▶ [Your assignment]:
Go through the entries below. Copy each line in which "computer" appears.

[Material for this task — start]

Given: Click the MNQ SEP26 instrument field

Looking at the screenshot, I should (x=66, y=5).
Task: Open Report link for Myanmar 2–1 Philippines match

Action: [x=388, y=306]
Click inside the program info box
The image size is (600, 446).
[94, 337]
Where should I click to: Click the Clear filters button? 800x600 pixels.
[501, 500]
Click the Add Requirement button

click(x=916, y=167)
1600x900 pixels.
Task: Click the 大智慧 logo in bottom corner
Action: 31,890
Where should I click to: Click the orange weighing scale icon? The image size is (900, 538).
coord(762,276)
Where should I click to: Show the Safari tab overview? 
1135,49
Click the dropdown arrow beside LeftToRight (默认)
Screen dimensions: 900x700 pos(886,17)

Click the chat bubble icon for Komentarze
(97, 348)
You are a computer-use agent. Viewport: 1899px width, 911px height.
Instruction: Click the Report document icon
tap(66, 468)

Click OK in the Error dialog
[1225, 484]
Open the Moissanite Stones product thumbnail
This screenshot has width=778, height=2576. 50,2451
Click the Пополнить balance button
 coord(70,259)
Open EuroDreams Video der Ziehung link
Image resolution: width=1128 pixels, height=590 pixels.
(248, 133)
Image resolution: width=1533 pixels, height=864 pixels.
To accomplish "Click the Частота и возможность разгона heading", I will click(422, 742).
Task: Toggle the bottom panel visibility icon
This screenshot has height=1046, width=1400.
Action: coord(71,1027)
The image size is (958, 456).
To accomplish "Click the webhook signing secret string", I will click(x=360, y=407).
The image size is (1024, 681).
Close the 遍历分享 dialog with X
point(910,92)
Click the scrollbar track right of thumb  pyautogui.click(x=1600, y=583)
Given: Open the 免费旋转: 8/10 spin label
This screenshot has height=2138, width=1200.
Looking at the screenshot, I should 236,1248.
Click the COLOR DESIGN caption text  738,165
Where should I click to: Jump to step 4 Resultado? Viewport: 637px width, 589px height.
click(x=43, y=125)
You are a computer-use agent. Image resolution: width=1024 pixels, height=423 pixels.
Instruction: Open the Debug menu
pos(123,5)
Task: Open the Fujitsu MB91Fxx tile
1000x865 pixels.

[Material for this task — finish]

▶ [Solution to the exercise]:
You are a computer-use agent. Viewport: 1899px width, 911px height.
You are a computer-use agent. Image resolution: width=1024 pixels, height=423 pixels.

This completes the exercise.